Les brèves

Le musée de la Marine

Philippe Meyer, créée le 17-12-2023

"Georges-Bernard Shaw, lorsqu'il découvrait une nouvelle salle de concert, commençait sa critique en la décrivant : était-on bien assis, avec un espace suffisant pour les jambes, à quoi ressemblait le public, comment se conduisait- il ? Était-il connaisseur où suiviste, venu pour montrer ses toilettes et son statut social ou amateur de musique ? Conservateur ou ouvert ? Je commencerai donc cette brève sur le nouveau musée de la Marine que j'ai visité à Paris (il se déploie aussi à Brest, à Rochefort, à Toulon et à Port-Louis) par dire qu'il est devenu méconnaissable et si spacieux que les maquettes qui en ont toujours été la principale attraction peuvent être vues et détaillées dans un remarquable confort. De son public, je dirais que le jour de ma visite il était composé de Parisiens guère moins jeunes que moi, mais depuis aussi longtemps et qu'il se divisait en connaisseurs et en arpenteurs.

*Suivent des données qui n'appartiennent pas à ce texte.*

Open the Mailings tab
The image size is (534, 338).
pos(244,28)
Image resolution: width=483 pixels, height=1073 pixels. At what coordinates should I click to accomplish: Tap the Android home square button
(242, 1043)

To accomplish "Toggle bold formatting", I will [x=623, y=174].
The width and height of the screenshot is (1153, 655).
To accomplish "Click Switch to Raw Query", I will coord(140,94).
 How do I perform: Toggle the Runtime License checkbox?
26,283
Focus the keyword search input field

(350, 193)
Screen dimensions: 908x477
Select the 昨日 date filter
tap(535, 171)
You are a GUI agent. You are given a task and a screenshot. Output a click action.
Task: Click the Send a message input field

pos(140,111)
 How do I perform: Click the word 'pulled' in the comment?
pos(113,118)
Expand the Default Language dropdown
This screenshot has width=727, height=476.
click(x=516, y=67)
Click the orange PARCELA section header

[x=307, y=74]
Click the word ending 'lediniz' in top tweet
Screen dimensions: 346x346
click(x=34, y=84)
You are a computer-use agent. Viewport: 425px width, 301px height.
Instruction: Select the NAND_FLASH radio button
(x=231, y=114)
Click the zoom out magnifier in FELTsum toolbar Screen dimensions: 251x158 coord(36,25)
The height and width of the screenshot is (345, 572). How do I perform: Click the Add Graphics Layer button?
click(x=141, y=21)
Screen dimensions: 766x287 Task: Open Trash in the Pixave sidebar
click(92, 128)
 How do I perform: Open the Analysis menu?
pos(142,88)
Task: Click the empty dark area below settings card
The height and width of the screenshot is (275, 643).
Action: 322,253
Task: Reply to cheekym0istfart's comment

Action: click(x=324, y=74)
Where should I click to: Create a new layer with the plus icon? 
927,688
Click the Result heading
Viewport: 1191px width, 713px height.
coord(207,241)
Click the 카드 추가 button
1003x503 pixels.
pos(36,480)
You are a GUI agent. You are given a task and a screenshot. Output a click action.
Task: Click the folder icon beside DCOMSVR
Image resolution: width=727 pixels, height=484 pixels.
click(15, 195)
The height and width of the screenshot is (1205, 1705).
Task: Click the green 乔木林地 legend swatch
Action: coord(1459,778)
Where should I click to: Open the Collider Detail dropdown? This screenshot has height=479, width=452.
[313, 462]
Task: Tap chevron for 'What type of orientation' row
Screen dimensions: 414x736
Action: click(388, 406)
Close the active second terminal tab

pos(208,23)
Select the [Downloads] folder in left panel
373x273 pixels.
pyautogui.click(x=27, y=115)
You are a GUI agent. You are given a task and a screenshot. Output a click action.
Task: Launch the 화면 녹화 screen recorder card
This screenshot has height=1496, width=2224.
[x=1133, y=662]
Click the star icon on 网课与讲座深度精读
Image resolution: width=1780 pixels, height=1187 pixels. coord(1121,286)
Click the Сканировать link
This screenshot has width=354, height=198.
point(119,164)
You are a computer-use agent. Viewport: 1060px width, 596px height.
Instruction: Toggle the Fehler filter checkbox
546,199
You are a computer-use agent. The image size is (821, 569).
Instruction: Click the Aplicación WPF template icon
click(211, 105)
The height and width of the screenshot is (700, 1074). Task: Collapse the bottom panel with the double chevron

Les connaisseurs font parler les objets, les arpenteurs les passent en revue. Et il y a de quoi voir : rien n'est oublié, ni les grands tableaux des ports, ni les expéditions scientifiques, ni la pêche ni le sauvetage, ni la plaisance, ni les porte-conteneurs, ni les paquebots, ni la traite négrière, ni l'archéologie sous-marine, ni la chasse à la baleine, ni les tempêtes, ni les instruments de navigation, ni la vie à bord, ni les fonctions de représentation si décoratives de l'arme qui s'est longtemps fait appeler la Royale. Afin de ne pas être compté parmi les arpenteurs, j'ajouterai une remarque à ce qui concerne les scaphandres dont on voit au Musée de remarquables exemplaires : le détendeur, qui permet à un plongeur de respirer l'air contenu dans sa bouteille de plongée à la pression à laquelle il évolue n’a pas été conçu pour aller sous l’eau, mais sous terre. Son concepteur, le lieutenant de vaisseau Auguste Denayrouze, réformé et rentré dans son Aveyron natal après être devenu poitrinaire au Tonkin, l’a réalisé à la demande d’un ingénieur des mines de Decazeville, Benoît Rouquayrol, afin de faciliter le sauvetage des mineurs pris dans un coup de grisou et risquant de périr d’asphyxie. Jules Verne lui rend hommage dans « 20.000 lieues sous les mers ». On voit par là qu’il est bon que les choses soient dites."


Clemenceau

Philippe Meyer, créée le 10-12-2023

"Ma Brève sera consacrée à une bonne nouvelle : à partir de janvier, Michel Winock rejoindra notre équipe. Tous ceux qui se désolent et s’inquiètent de la raréfaction de l’Histoire dans l’enseignement et de sa méconnaissance dans les analyses comme dans les proclamations politiques ne pourront que se réjouir qu’un historien de ce calibre ait une nouvelle occasion de faire entendre sa voix. Je profite de cette bonne nouvelle pour signaler l’existence en poche, dans la collection Tempus, de la biographie que Michel Winock a consacré à Clemenceau, « homme de gauche maudit par la gauche du moment que celle-ci s'est affirmée révolutionnaire ». « Son histoire nous rappelle écrit Winock qu'il a existé une autre gauche : la gauche républicaine. L'homme, ses convictions, ses combats sont sans doute d'une époque révolue mais ils s'inscrivent dans une tradition, dans une famille politique issue de la révolution de 1789 et ils illustrent un certain nombre de valeurs qui ne sont pas hors de saison : l'esprit démocratique, l'impératif laïque, l'amour de la patrie, l'individualisme philosophique doublé du réformisme social. » A propos de la célèbre formule de Clemenceau, « la révolution est un bloc », Winock rappelle dans quelles conditions elle fut prononcée. Celles d’un débat à la Chambre autour de l’interdiction d’une pièce, Thermidor,  de Victorien Sardou auteur qui prenait avec l’histoire autant de libertés que Ridley Scott, et qui prétendait réduire la Révolution à la Terreur. « Depuis 3 jours écrit Clemenceau tous nos monarchistes revendiquent à l'envi la succession de Danton ; quelles que soient vicissitudes, péripéties, injustices qui ont émaillé la décennie révolutionnaire il faut considérer son héritage comme un tout : la révolution est un bloc. » On voit par-là que l’on a raison de se méfier des petites phrases et de ceux qui les sortent de leur contexte."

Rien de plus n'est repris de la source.